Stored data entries
+--
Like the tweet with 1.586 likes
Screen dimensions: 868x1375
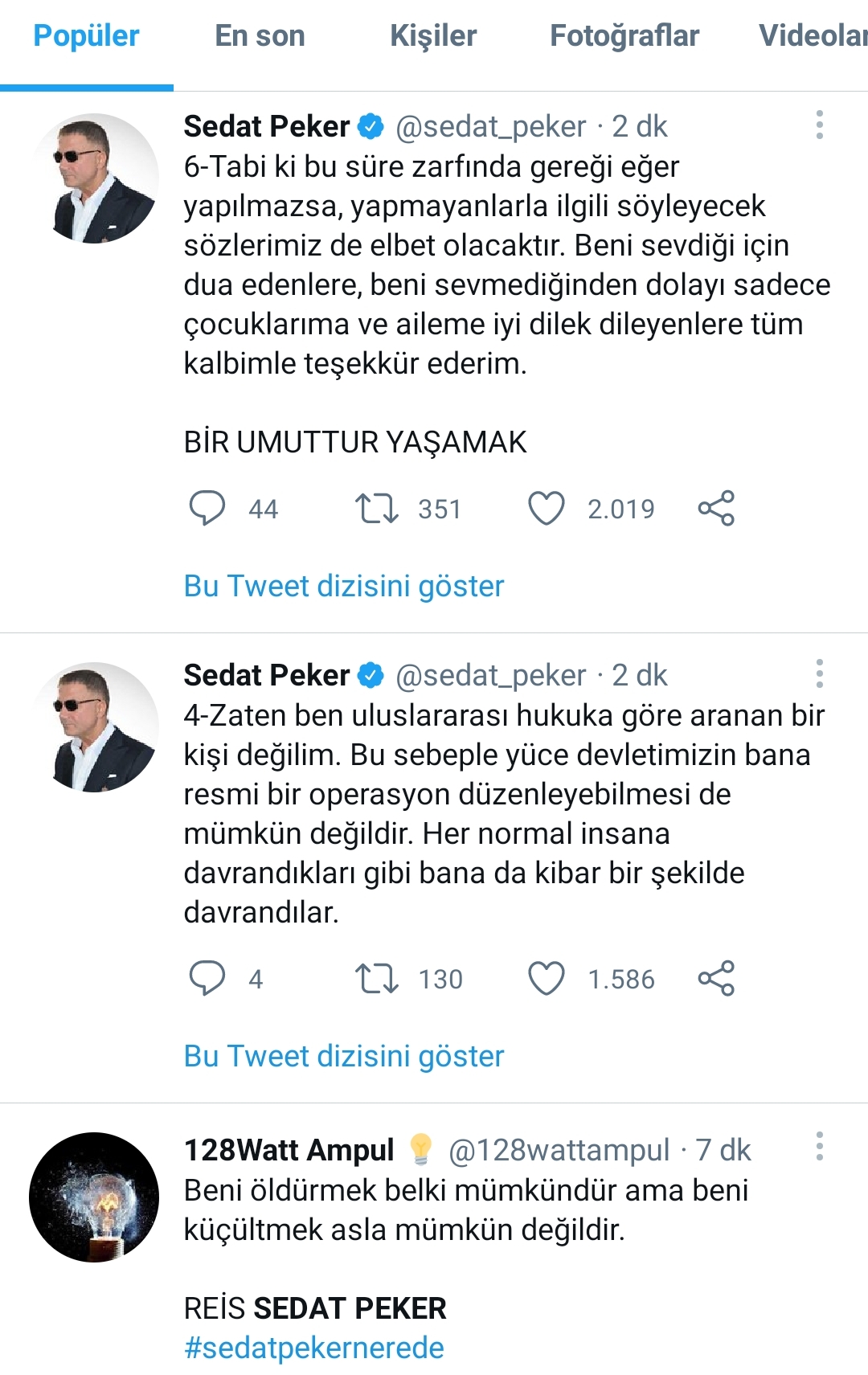(547, 979)
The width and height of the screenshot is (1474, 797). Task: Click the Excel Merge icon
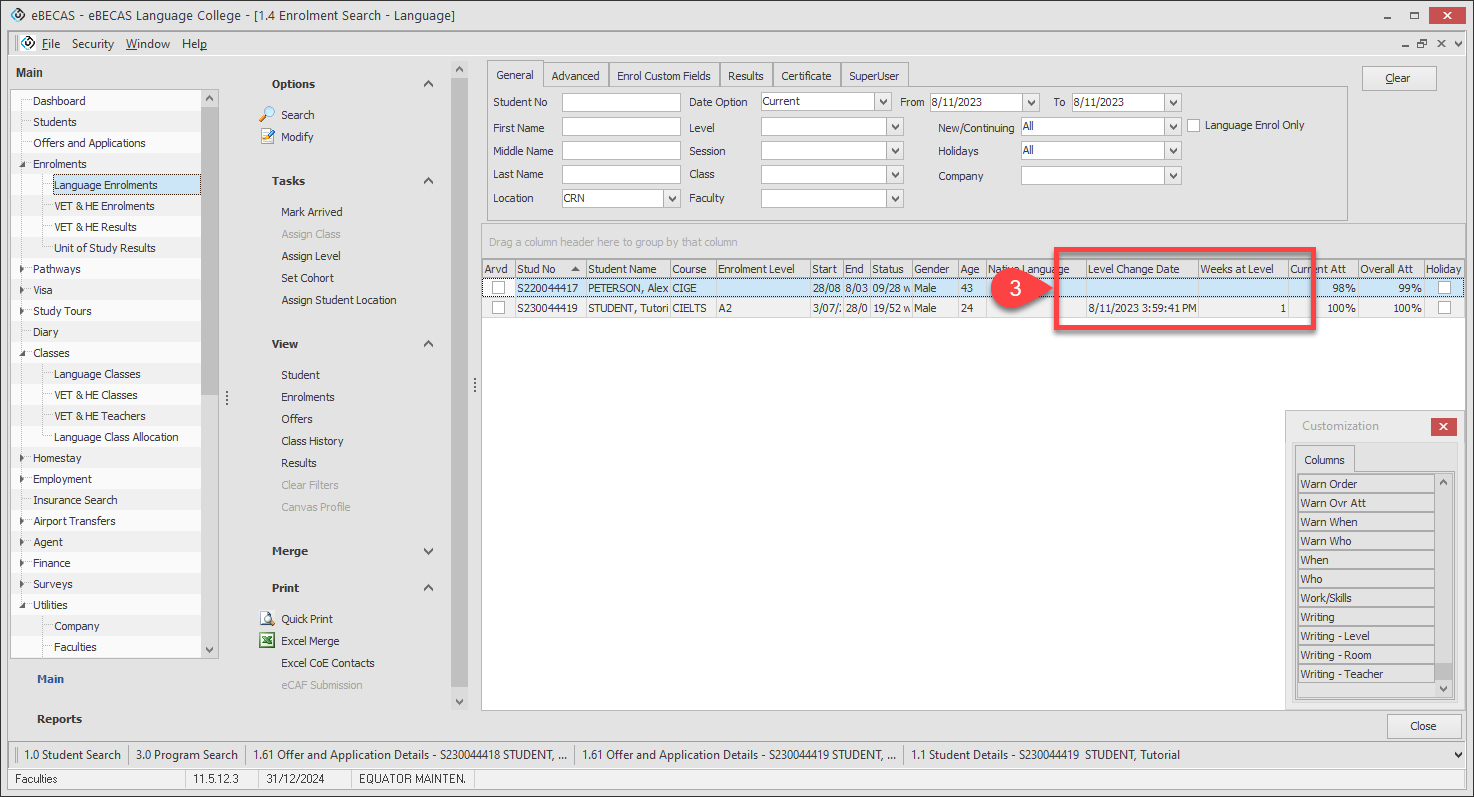[x=267, y=641]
+--
*Work instructions*. Every entry above should be restated word for word, with the images left out.

*Result for this exercise*.
Like the tweet with 1.586 likes
Screen dimensions: 868x1375
(547, 979)
The width and height of the screenshot is (1474, 797). Task: Click the Excel Merge icon
[x=267, y=641]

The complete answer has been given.